Segment Start: Data provided
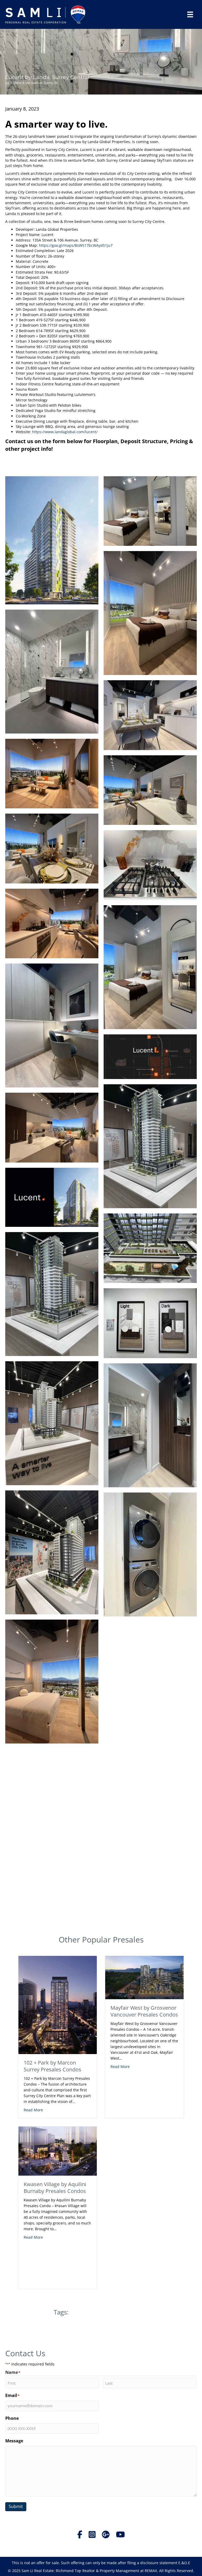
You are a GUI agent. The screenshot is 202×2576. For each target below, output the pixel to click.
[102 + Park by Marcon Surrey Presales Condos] (57, 2004)
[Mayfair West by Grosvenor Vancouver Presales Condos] (144, 1977)
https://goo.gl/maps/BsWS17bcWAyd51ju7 (75, 245)
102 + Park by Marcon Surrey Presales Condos (52, 2066)
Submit (16, 2506)
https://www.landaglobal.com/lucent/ (65, 431)
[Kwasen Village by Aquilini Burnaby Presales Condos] (57, 2150)
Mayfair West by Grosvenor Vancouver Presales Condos (144, 2011)
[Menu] (190, 14)
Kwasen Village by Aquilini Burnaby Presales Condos (55, 2188)
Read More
Segment End: Data provided
» Task brief
After reading the listing above, work out how many lines contain "https" and reply with that number only.

» Output of the exercise
2